Screenshot grounding data
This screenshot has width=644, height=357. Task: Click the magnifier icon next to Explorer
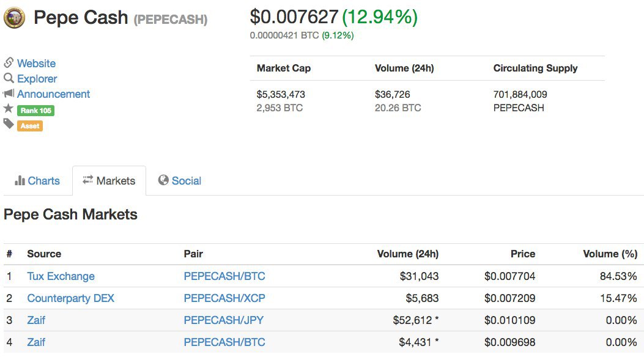9,78
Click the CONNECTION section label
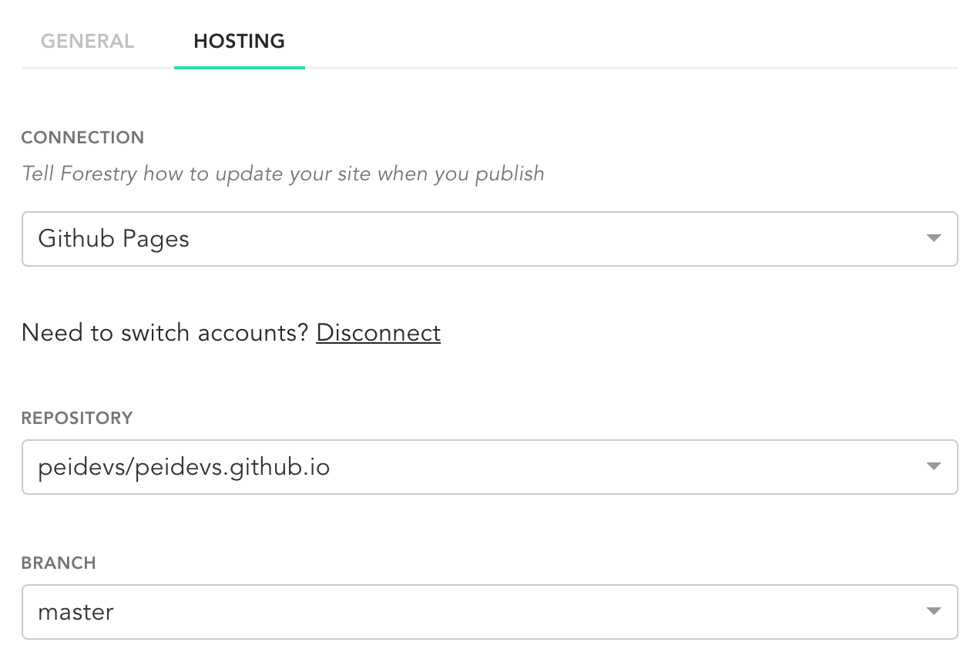 pos(82,137)
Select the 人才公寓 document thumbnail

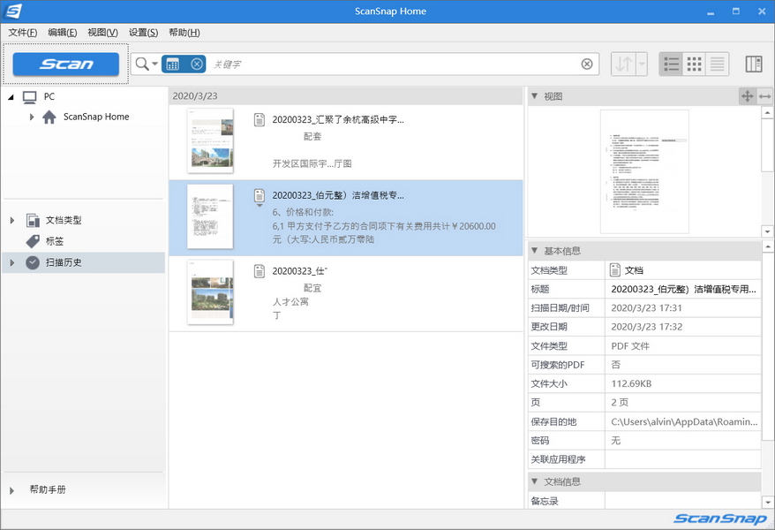pyautogui.click(x=210, y=292)
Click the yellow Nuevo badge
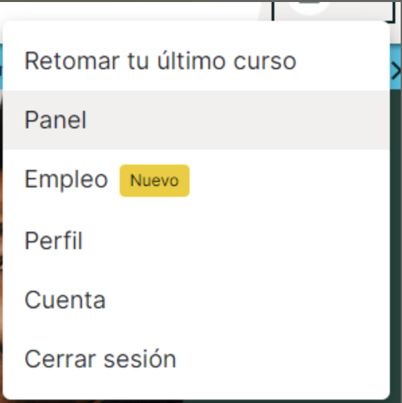The image size is (402, 403). [155, 181]
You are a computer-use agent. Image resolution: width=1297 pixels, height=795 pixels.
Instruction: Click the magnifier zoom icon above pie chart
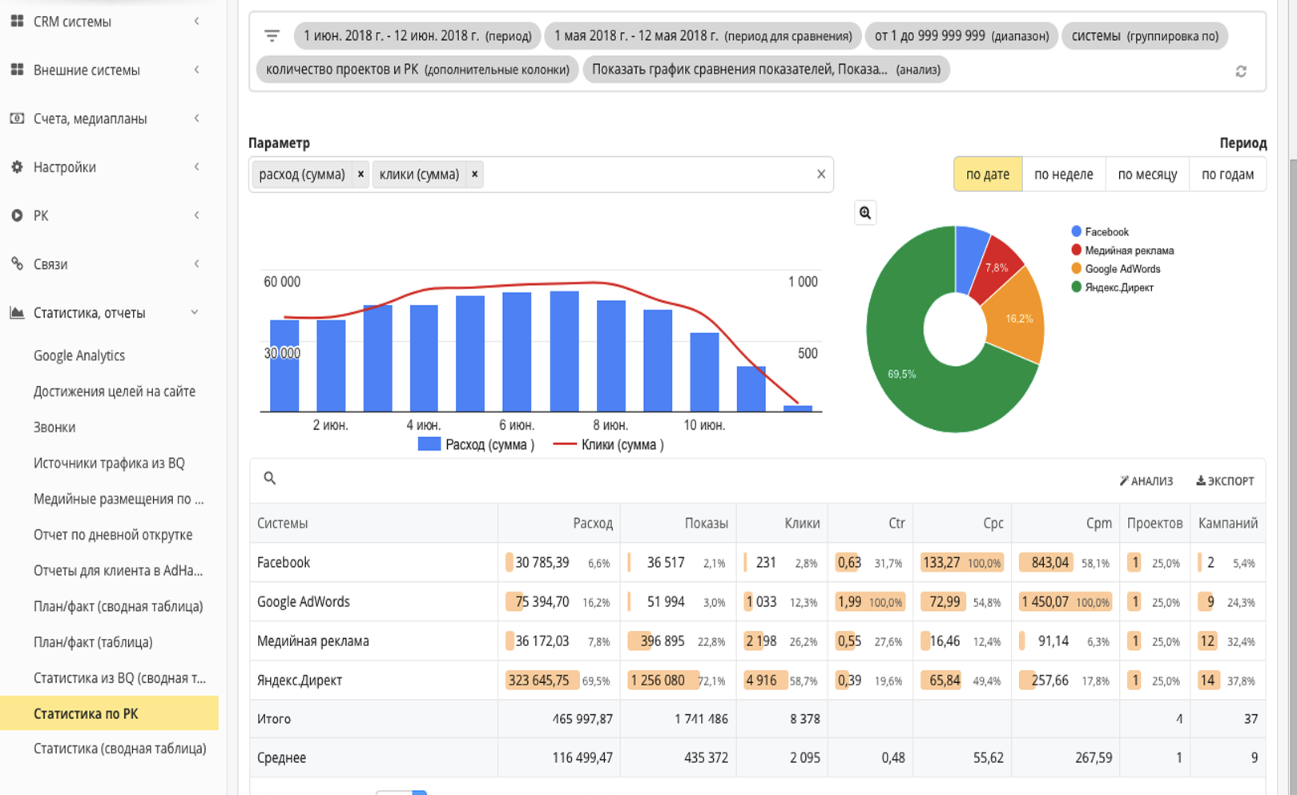[x=865, y=213]
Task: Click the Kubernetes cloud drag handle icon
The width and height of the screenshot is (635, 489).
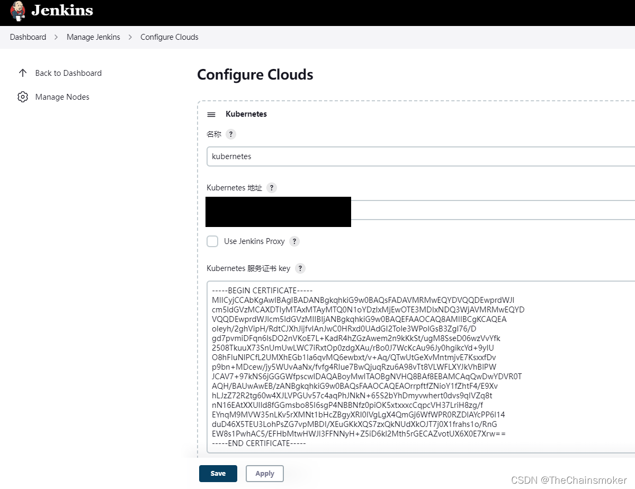Action: pos(211,115)
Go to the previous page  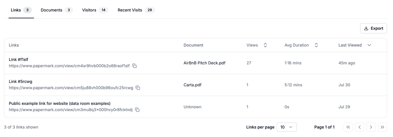pyautogui.click(x=360, y=127)
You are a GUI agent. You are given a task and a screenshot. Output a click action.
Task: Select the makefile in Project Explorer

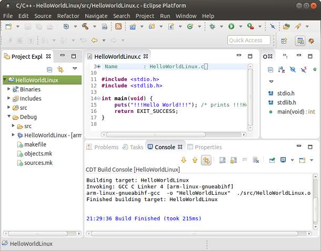pyautogui.click(x=35, y=144)
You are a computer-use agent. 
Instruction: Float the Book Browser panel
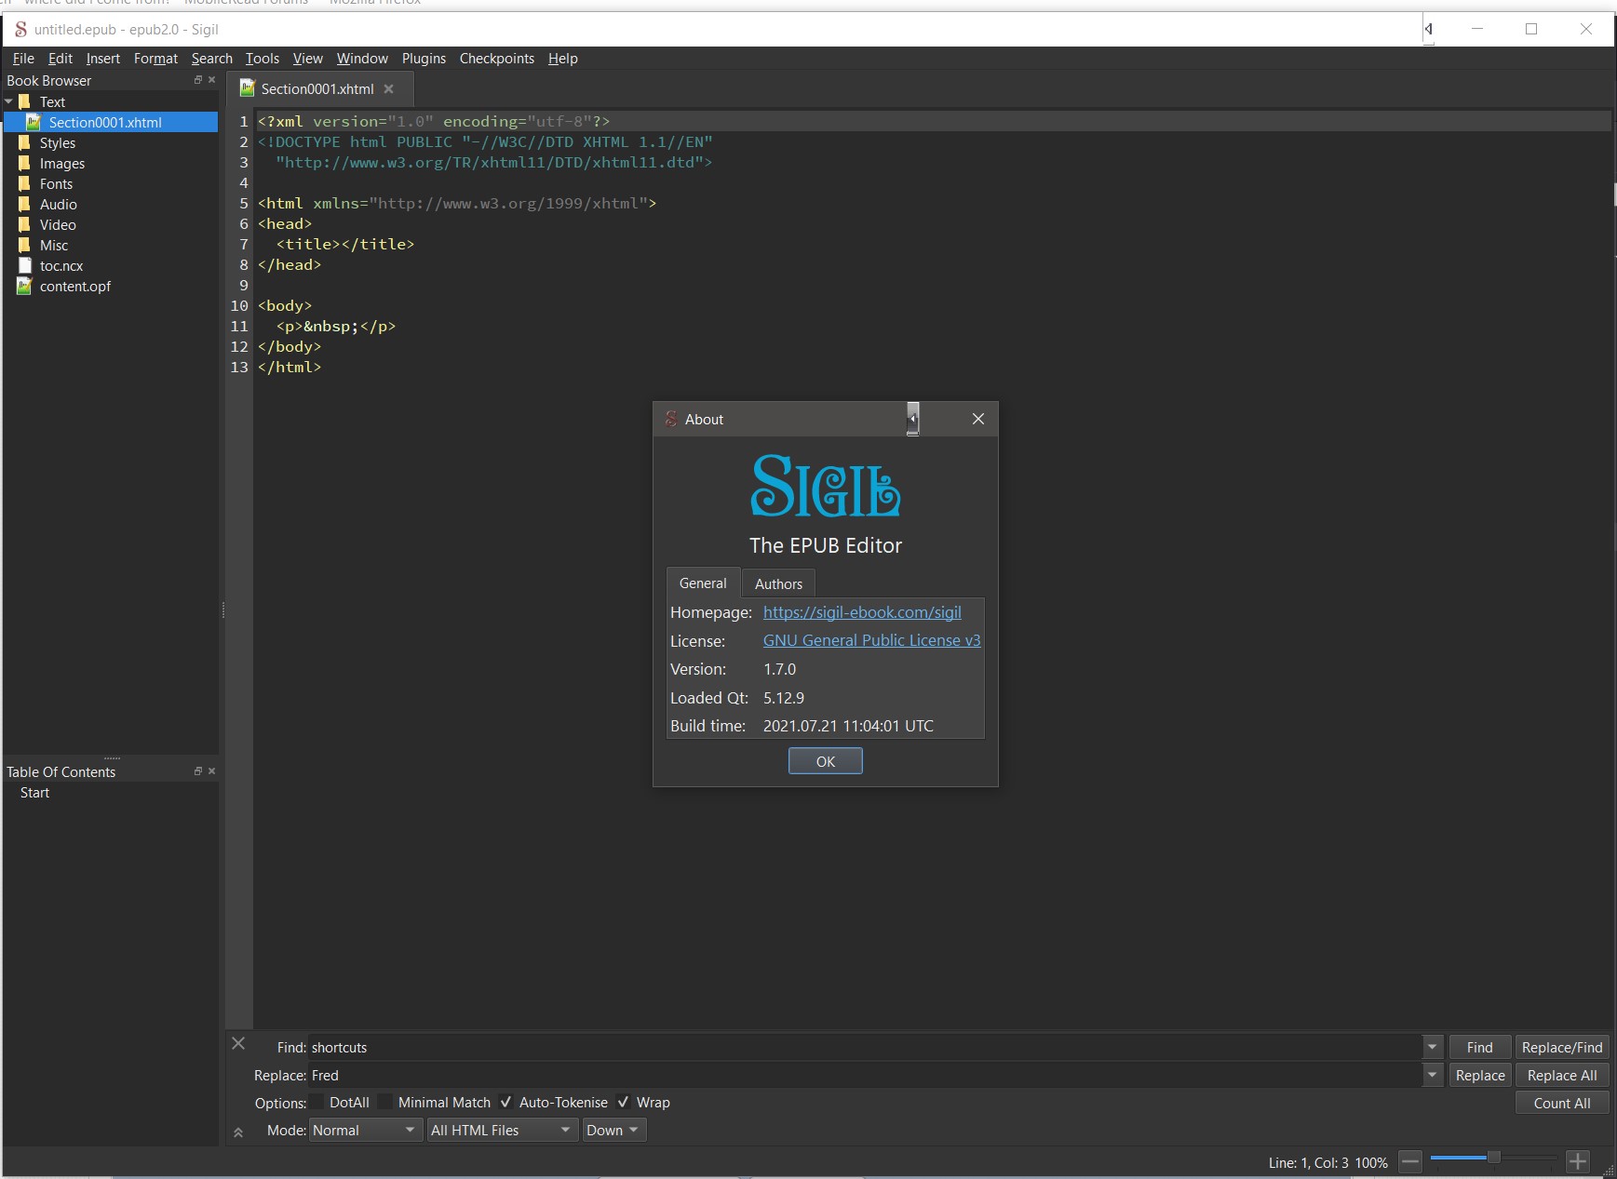click(x=197, y=80)
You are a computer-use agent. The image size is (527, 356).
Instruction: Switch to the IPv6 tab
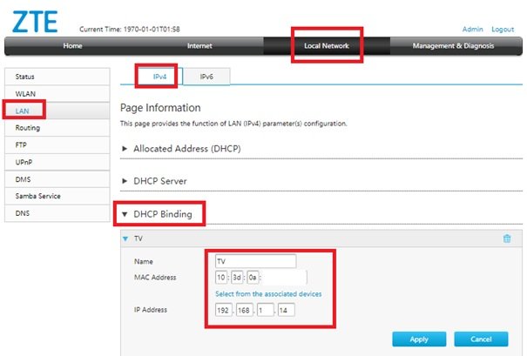207,77
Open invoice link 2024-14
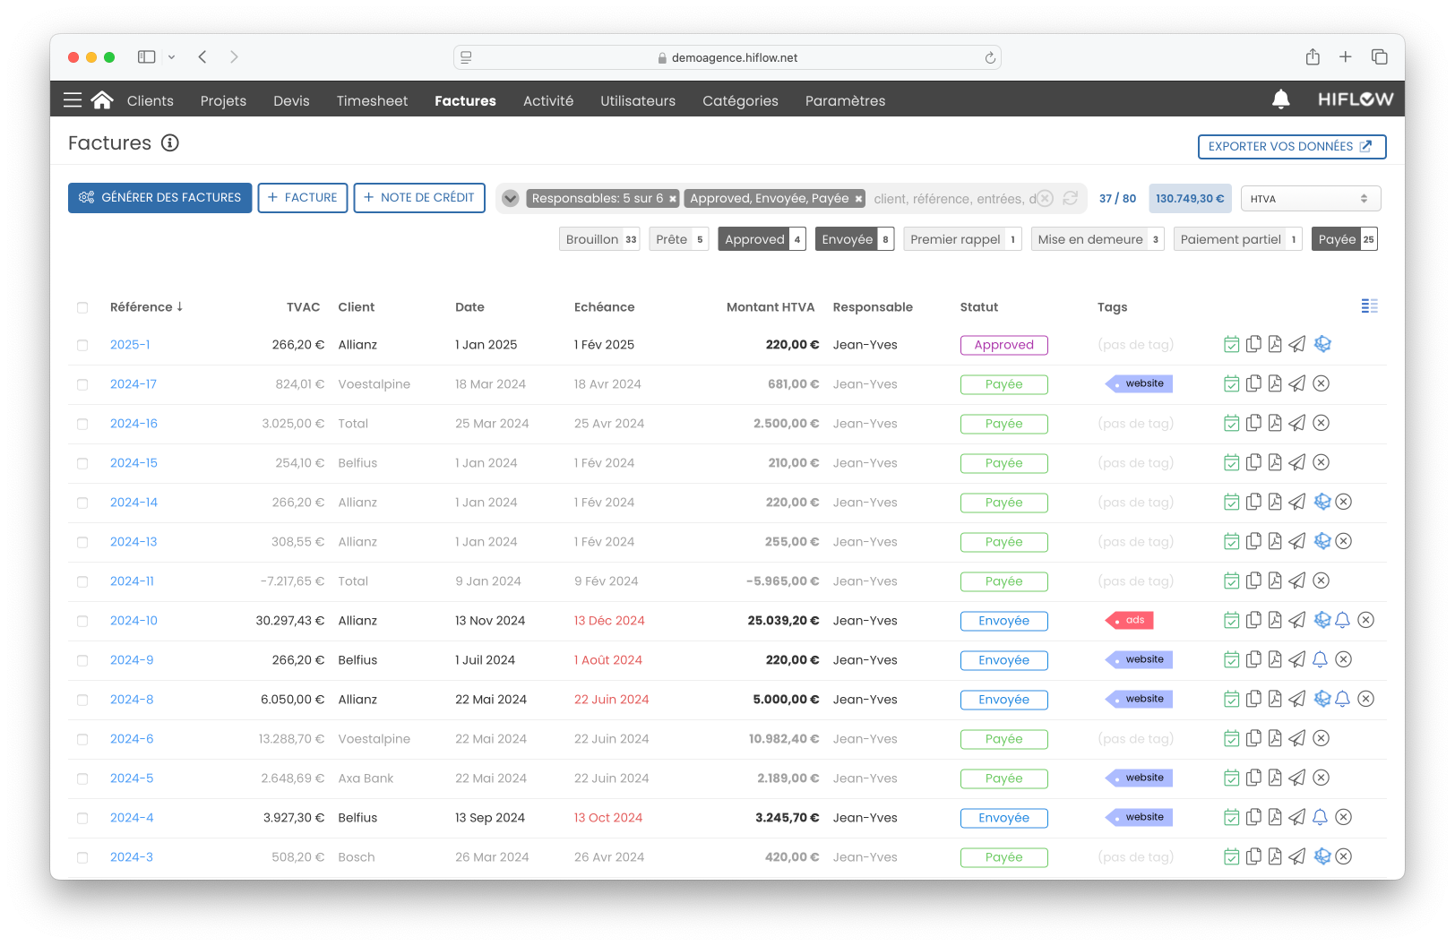1455x946 pixels. pyautogui.click(x=133, y=503)
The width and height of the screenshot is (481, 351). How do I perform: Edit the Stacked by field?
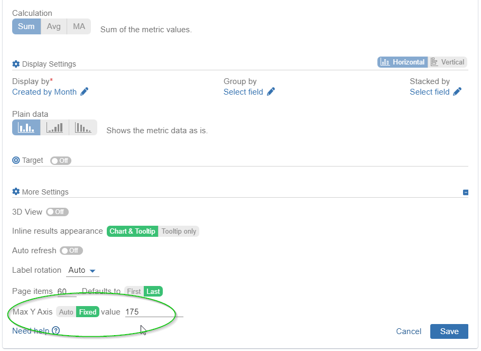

*Your objective:* Your reply should be only the count of lines in the entries above that contain the word "computer".

*Solution below:* 3